Literature DB >> 26135492

Acute on chronic liver failure in a patient with sickle cell anaemia (HbSS).

Dana DaEun Im1, Utibe Essien2, Jacqueline W DePasse2, Victor Chiappa2.   

Abstract

A man in his late 40s with sickle cell anaemia (HbSS) presented to the emergency department with 2 weeks of diffuse oedema, increased abdominal girth and dyspnoea. His anasarca was thought to be indicative of an acute decompensation of his known liver cirrhosis with transfusion-induced haemosiderosis. While his anasarca improved with diuresis, his direct hyperbilirubinaemia suddenly worsened without any signs of haemolysis, biliary disease or obstruction.
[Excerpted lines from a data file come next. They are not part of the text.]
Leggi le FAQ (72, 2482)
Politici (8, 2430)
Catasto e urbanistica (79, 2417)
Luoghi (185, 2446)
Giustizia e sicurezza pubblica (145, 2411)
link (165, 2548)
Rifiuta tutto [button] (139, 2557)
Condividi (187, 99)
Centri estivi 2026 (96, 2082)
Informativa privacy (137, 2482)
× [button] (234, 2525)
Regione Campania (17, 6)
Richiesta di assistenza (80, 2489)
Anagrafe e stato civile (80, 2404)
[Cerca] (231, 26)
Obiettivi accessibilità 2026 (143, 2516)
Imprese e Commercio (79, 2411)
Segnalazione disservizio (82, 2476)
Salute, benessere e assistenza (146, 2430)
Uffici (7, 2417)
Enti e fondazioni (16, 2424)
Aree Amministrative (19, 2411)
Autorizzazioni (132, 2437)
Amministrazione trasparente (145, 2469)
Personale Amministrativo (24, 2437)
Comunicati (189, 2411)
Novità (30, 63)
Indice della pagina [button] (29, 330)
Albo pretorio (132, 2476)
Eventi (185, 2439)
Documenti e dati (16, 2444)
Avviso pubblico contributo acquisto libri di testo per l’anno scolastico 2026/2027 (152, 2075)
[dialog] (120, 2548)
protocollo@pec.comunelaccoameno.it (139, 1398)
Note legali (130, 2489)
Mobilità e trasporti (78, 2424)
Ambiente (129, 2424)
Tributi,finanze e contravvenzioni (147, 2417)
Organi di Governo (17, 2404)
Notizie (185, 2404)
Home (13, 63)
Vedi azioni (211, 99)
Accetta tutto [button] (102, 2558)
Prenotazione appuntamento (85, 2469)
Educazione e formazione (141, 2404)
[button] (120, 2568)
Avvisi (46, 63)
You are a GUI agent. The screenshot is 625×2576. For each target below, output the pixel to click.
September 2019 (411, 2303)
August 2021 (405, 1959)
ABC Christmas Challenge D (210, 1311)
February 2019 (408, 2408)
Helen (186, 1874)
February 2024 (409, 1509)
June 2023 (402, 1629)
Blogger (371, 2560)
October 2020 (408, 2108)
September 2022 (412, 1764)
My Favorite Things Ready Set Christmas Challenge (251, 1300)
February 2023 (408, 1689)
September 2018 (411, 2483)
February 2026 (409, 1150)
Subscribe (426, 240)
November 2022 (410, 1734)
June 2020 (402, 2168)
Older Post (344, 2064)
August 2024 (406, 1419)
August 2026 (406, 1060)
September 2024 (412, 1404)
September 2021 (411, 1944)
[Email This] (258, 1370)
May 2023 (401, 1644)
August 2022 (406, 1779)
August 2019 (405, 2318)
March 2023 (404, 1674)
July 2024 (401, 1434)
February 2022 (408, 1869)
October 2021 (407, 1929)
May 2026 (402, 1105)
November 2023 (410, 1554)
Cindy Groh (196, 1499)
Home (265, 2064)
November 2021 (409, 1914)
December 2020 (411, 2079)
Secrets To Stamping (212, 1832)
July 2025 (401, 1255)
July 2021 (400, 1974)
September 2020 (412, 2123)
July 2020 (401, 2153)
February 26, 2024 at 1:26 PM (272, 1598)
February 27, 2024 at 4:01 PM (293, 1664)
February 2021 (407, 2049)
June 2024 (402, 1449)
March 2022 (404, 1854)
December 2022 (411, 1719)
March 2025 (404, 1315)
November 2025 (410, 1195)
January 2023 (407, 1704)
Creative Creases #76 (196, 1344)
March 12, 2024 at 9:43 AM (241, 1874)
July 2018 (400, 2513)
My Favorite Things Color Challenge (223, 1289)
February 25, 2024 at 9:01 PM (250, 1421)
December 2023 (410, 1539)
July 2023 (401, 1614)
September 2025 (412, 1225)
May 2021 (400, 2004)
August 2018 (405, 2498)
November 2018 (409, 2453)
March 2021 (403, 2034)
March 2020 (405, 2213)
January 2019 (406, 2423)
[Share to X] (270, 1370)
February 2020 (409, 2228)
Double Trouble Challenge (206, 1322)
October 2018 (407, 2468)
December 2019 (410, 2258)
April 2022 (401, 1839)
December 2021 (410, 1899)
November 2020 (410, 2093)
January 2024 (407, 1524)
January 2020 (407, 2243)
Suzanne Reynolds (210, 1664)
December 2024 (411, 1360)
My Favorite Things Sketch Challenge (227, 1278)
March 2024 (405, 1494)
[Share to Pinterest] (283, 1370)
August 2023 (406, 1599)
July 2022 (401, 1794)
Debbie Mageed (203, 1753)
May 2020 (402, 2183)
He also developed an acute worsening in serum creatinine (1.17-7.0 mg/dL in 7 days) despite subsequent treatment for presumed hepatorenal syndrome (HRS). Given his clinical decline, the patient's goals of care were transitioned to comfort measures only. His clinical presentation and rapid liver and renal deterioration were most typical of sickle cell intrahepatic cholestasis (SCIC). SCIC can lead to rapid deterioration in renal function and can be mistaken for HRS. When SCIC is suspected, consideration of exchange transfusions should be made early. 2015 BMJ Publishing Group Ltd.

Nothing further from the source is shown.